Transient Groundwater Travel Time Distributions and Age-Ranked Storage-Discharge Relationships of Three Lowland Catchments

The contribution of groundwater to streams is controlled by temporally and spatially variable groundwater flow paths with distinctive travel times. The aggregated average travel time distribution (TTD) of all these flow paths functions as a catchment characteristic. Currently, research on TTDs is expanding towards dynamic TTDs and building on this, we present dynamic backward TTDs and residence time distributions using forward particle tracking on a high-resolution spatially distributed groundwater flow model (25*25 m). We show that the dynamic backward TTDs of three Dutch catchments are determined by the interplay between the activation of shallow short flow paths and the intensification of fluxes through all flow paths when groundwater levels rise. In addition, the preference for young water in our lowland catchments appears strongly controlled by drainage density. Variations in catchment mixing with time and between catchments were analyzed using dynamic StorAge Selection (SAS) functions.

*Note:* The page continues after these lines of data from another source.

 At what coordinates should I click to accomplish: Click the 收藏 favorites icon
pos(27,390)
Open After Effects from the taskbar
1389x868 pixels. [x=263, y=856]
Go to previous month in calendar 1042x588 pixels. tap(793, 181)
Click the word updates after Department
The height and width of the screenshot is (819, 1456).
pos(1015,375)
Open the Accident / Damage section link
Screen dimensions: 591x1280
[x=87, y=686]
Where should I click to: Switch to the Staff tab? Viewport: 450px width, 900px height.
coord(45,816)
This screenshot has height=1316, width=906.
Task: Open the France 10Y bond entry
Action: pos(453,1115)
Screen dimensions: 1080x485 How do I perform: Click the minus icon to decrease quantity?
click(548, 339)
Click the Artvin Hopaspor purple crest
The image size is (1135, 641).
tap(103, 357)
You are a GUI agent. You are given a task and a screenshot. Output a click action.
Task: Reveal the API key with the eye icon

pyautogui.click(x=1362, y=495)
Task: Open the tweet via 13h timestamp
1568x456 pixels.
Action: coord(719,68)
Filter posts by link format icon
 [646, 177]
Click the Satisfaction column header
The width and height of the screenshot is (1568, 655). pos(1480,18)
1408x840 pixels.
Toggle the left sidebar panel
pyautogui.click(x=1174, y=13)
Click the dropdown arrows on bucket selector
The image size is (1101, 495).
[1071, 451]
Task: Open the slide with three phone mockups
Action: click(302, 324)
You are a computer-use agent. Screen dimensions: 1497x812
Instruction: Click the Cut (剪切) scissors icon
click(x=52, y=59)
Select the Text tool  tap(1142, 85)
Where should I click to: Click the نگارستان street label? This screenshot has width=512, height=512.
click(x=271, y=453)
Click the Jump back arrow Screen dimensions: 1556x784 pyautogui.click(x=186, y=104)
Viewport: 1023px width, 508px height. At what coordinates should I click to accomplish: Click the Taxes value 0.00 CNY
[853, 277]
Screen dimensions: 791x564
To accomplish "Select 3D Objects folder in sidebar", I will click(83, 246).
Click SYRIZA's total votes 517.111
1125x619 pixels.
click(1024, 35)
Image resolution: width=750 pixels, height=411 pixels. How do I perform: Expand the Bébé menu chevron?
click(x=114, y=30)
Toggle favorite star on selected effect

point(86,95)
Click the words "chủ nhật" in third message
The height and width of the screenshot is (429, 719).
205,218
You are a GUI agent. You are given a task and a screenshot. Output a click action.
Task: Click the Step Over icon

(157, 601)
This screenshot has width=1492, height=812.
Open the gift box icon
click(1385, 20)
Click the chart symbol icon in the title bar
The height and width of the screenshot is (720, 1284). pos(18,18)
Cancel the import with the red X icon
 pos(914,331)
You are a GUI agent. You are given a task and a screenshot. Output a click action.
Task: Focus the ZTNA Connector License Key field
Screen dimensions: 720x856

This showed the effect of differences in geology and topography on the shape of the SAS functions. Additionally, the variability of SAS functions in time was shown to depend on the extent to which new flow paths can be activated. Time-varying SAS functions are required for computation of dynamic TTDs, and this research showed realistic values for the variability in the SAS functions of lowland catchments. The step towards dynamic TTDs is crucial for understanding the temporal and spatial behavior of streams, their chemical composition, and their ecological value.